© Don Bartletti/August 29, 2002What makes us dream? A new study suggests the impulse to dream during sleep may come from signals in the brainstem, not from the brain's higher-order regions.
It's a question that has long fascinated and flummoxed those who study human behavior: From whence comes the impulse to dream? Are dreams generated from the brain's "top" -- the high-flying cortical structures that allow us to reason, perceive, act and remember? Or do they come from the brain's "bottom" -- the unheralded brainstem, which quietly oversees such basic bodily functions as respiration, heart rate, salivation and temperature control?
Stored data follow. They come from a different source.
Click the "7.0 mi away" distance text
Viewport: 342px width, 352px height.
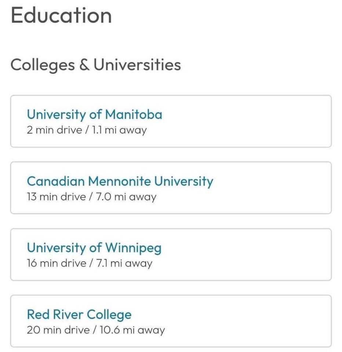[x=127, y=197]
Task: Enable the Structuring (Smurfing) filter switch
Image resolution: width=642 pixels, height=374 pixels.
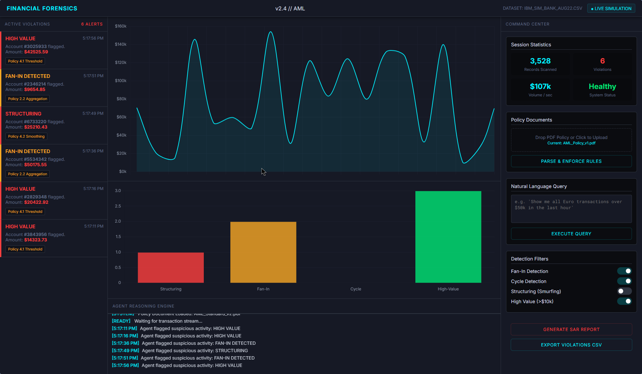Action: [624, 291]
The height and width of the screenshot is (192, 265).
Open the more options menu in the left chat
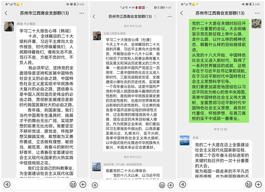[82, 13]
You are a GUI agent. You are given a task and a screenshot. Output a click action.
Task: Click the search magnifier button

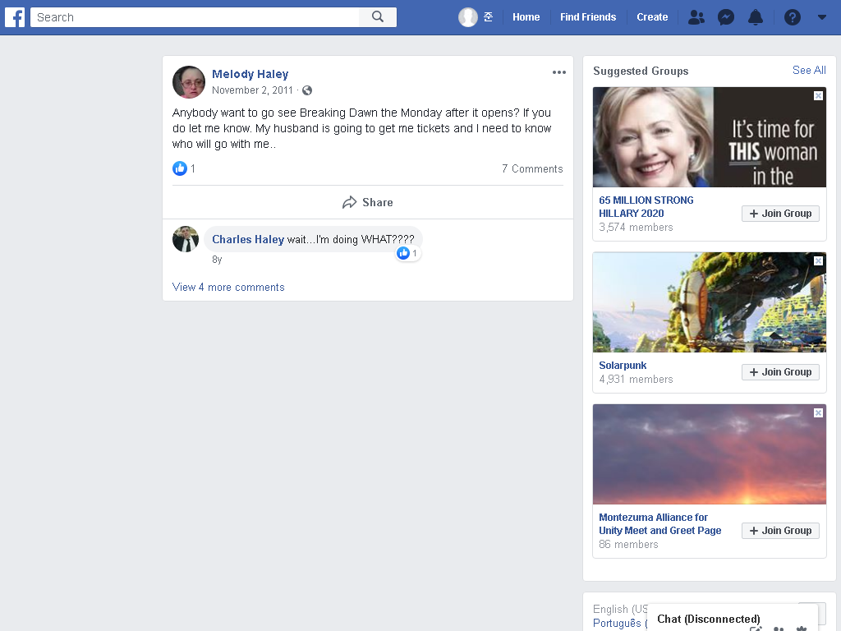click(x=378, y=17)
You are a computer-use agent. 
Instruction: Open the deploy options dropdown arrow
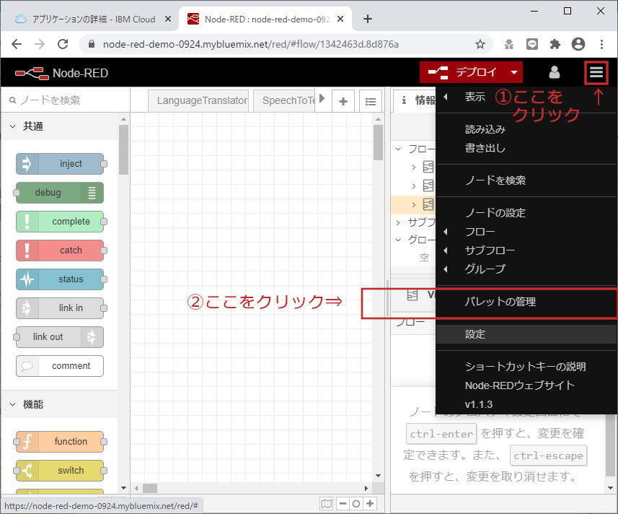point(515,73)
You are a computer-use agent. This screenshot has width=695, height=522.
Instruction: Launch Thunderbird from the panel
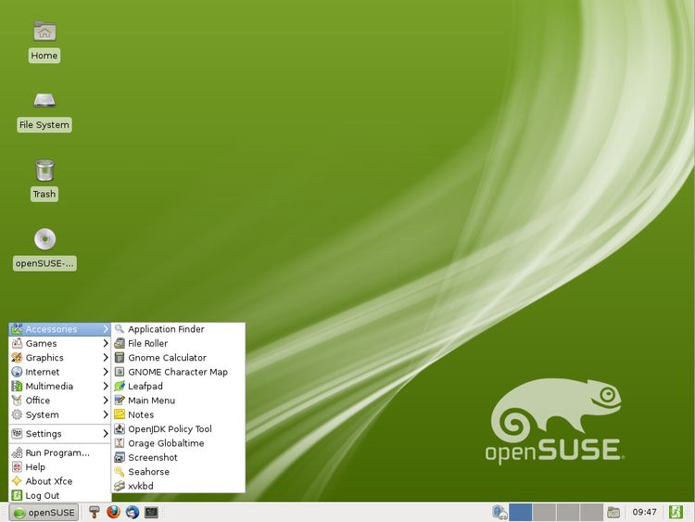pos(133,512)
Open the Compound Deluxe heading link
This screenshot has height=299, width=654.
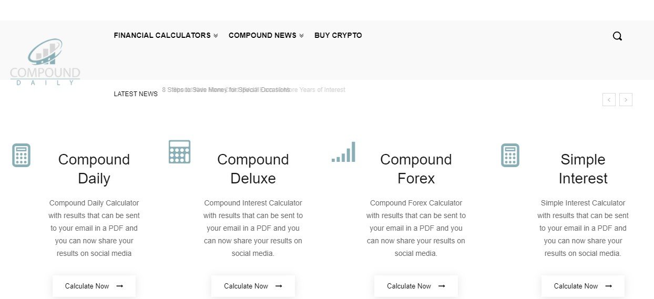tap(253, 169)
At stake is what to make of the funny, sexual, scary and just plain bizarre mental scenarios that play themselves out in our heads while we sleep. Are our subconsious fantasies coming up for a breath of air, as Sigmund Freud believed?
Is our brain consolidating lessons learned and pitching out unneeded data, as neuroscientists suggest? Or are dreams no more meaningful than a spontaneous run of erratic heartbeats, a hot flash, or the frisson we feel at the sight of an attractive passer-by?
A study published this week in the journal
Brain suggests that the impulse to dream may be little more than a tickle sent up from the brainstem to the brain's sensory cortex.
The full dream experience -- the complex scenarios, the feelings of fear, delight or longing -- may require the further input of the brain's higher-order cortical areas, the new research suggests. But even people with grievous injury to the brain's prime motivational machinery are capable of dreams, the study found.
The latest research looked for sleep-time "mentation" -- thoughts, essentially -- in a small group of very unusual patients. These patients -- 13 in all -- had suffered damage within their brains' limbic system, the seat of our basic desires and motivations -- for sex, for food, for pleasurable sensations brought on by drugs and friendship and whatever else turns us on.